_WHAT YOU HAVE TO DO:_ Lines with the string "tree" are to be identified in the listing and copied.

=== Begin Enclosure ===

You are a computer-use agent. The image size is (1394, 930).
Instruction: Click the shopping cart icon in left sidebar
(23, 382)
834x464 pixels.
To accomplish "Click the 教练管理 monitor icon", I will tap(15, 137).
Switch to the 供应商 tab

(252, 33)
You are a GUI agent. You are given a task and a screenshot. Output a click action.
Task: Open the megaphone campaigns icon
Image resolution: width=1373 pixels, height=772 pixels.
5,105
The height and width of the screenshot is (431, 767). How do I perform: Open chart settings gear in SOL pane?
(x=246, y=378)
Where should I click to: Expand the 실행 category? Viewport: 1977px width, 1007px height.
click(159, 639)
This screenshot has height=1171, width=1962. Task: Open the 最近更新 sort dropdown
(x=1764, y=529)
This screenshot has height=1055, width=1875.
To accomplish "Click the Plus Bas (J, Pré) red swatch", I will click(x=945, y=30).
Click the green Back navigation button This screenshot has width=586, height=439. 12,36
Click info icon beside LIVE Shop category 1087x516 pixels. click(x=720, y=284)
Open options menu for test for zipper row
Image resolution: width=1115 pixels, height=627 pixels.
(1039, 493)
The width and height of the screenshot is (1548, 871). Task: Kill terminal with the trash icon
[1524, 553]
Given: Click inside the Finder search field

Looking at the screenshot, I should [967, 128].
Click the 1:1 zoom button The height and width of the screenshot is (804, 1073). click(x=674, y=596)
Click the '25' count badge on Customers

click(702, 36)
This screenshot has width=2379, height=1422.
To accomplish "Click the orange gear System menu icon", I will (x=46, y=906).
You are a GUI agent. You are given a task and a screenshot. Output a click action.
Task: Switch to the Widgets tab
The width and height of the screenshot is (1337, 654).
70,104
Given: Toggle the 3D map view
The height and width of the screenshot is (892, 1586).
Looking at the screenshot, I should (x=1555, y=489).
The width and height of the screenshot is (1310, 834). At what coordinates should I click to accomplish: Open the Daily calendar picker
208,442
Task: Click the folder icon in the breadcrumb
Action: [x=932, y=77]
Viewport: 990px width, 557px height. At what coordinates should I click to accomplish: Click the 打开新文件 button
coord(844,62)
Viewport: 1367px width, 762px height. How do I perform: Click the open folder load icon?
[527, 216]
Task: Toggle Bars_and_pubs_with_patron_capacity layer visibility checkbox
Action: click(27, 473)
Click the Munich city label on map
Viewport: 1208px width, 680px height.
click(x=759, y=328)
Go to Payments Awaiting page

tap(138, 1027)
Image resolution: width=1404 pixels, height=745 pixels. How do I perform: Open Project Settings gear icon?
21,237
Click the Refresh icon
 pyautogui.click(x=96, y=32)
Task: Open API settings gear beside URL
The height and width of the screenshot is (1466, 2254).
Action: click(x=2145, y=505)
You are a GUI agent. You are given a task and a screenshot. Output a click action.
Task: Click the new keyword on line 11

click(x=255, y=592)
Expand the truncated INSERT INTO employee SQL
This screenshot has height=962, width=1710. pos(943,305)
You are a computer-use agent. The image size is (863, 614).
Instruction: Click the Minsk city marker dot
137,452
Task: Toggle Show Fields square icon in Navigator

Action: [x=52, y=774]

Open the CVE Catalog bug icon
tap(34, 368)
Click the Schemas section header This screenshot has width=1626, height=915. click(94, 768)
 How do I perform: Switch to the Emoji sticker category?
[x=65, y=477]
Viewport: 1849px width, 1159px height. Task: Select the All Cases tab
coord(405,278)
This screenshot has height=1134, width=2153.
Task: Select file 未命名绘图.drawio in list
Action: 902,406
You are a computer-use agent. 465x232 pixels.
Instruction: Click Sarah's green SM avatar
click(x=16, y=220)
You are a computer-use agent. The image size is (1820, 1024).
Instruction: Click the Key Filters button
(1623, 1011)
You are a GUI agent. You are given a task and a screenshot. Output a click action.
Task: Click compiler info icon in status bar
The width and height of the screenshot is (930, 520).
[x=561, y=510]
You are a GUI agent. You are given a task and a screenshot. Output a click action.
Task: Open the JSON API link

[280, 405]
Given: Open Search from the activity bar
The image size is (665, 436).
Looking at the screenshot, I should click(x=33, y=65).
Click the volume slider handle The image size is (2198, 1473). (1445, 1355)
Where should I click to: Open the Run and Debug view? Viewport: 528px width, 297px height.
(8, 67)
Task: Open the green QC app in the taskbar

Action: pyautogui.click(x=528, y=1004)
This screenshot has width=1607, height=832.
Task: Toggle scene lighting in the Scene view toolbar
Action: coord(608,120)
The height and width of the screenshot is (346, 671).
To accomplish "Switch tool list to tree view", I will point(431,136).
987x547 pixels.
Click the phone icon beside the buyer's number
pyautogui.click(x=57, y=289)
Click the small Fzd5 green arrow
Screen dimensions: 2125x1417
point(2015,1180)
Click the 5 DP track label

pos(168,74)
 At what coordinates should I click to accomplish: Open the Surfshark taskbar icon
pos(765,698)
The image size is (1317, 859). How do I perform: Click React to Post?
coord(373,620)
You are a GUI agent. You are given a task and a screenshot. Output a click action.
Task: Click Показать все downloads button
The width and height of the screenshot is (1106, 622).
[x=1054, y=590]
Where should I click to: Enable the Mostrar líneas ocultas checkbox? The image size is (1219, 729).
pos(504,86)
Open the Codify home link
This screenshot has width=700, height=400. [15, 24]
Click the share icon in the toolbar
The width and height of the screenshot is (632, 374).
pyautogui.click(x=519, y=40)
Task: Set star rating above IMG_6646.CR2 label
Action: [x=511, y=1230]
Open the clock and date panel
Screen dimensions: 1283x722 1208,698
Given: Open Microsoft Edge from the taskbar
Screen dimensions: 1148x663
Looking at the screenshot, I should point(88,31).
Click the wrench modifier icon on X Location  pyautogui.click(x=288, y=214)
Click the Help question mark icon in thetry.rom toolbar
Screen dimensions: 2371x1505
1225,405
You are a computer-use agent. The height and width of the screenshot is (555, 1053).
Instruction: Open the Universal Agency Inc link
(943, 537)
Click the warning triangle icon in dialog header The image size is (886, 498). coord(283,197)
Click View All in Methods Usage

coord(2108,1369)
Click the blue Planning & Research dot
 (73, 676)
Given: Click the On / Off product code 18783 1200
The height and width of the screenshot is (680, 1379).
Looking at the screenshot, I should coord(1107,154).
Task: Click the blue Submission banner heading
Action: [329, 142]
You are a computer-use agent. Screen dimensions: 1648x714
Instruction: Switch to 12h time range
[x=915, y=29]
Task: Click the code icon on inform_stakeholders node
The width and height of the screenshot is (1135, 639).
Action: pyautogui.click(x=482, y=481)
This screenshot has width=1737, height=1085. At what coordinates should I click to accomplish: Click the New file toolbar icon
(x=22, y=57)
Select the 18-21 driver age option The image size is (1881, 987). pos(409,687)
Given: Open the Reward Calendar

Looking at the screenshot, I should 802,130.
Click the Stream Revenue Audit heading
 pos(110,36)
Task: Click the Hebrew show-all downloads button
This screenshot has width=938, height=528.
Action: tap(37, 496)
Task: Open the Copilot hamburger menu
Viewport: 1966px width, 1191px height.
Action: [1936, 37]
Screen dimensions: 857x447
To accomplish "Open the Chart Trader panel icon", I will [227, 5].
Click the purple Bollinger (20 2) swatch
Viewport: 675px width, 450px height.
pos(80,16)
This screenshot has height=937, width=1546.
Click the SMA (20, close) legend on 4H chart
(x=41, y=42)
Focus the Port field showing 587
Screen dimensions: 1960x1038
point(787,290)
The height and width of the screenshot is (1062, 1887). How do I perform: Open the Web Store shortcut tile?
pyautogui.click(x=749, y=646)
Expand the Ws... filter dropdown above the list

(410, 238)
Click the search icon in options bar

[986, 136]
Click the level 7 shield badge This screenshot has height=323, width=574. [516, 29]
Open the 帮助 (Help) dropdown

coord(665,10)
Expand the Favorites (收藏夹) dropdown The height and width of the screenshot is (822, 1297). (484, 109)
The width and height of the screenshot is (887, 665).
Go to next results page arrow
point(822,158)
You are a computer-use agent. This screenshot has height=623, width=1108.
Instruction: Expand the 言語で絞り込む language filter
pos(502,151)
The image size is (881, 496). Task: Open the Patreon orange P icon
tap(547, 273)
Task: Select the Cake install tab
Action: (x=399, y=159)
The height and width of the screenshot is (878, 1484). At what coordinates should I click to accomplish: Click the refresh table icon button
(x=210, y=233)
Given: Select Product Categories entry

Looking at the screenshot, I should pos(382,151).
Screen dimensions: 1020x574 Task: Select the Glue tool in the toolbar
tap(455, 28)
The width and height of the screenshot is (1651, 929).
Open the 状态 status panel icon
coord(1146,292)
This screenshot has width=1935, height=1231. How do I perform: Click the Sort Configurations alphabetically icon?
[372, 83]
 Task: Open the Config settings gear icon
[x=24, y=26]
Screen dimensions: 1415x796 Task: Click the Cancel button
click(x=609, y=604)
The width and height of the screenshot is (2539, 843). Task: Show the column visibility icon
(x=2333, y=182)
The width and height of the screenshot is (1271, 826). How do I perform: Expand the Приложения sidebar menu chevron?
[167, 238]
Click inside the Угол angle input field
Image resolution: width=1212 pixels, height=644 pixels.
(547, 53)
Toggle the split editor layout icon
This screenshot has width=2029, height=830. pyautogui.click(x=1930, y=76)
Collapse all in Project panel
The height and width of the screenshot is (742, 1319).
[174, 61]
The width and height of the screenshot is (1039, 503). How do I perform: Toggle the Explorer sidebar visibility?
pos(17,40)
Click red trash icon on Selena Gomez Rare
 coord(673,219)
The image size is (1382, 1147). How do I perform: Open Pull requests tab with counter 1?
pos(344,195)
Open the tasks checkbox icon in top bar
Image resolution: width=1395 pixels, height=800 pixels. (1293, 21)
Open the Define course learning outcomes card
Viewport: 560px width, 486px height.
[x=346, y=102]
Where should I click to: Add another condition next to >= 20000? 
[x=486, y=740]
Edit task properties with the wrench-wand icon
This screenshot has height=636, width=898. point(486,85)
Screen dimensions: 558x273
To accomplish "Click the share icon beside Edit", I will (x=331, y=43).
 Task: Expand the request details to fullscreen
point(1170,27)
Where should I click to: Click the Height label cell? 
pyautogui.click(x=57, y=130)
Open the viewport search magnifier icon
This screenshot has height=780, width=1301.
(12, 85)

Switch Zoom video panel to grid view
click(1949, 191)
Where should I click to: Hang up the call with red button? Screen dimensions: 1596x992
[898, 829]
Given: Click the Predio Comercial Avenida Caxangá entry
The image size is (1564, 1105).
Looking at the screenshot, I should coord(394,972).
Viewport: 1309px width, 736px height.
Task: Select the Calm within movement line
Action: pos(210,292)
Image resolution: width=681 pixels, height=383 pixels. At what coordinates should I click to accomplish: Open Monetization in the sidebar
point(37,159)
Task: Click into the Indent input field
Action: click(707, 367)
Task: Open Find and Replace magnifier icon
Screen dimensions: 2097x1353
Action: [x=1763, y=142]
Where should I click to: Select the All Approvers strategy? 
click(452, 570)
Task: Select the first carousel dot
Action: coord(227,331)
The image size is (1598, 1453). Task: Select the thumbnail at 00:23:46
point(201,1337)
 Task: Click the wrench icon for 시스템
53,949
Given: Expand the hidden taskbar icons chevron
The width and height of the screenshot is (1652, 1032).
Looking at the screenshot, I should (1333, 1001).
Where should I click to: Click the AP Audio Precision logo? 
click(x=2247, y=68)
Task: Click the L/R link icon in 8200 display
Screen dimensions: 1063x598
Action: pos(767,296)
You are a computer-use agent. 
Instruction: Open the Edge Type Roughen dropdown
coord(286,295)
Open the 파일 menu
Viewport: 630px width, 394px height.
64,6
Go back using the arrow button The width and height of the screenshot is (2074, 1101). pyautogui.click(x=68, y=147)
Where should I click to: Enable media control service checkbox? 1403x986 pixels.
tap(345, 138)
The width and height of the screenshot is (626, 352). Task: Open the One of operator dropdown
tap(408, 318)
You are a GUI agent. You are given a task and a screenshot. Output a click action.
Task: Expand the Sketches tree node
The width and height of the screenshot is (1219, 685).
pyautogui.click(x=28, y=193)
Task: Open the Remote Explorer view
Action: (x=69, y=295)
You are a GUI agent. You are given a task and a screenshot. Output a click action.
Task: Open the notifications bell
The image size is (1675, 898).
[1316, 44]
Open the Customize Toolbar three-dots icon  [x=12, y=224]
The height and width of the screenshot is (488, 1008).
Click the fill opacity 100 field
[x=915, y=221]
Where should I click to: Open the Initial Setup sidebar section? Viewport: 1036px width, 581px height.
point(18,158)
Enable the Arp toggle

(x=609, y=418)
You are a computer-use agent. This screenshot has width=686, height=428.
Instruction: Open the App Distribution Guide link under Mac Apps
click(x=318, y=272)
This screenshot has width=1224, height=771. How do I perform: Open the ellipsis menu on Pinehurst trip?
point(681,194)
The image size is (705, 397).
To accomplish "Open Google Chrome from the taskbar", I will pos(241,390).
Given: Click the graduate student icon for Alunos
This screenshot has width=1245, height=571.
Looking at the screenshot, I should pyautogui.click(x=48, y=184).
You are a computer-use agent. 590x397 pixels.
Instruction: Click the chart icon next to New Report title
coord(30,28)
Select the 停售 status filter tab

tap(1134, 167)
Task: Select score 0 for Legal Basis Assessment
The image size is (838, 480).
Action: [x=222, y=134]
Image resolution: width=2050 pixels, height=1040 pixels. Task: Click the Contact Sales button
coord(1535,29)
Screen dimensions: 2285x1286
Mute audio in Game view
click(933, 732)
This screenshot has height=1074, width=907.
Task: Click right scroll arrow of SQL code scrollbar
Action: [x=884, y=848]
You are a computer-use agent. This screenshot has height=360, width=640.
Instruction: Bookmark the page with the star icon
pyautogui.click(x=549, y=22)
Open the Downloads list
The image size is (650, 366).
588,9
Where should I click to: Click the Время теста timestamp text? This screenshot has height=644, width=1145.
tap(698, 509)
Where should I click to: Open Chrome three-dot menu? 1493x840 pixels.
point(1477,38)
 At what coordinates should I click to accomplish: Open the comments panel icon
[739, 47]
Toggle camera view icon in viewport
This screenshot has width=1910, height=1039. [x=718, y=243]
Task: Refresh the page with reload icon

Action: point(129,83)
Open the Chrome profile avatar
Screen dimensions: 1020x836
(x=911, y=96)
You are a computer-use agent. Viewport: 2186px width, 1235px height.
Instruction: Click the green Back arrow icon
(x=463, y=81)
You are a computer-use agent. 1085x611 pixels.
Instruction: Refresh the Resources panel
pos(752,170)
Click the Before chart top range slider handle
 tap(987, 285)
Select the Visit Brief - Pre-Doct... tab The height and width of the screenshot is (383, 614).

=== End Enclosure ===

_EXERCISE RESPONSE:_
To accomplish "Switch tool list to tree view", I will point(431,136).
Task: Expand the Sketches tree node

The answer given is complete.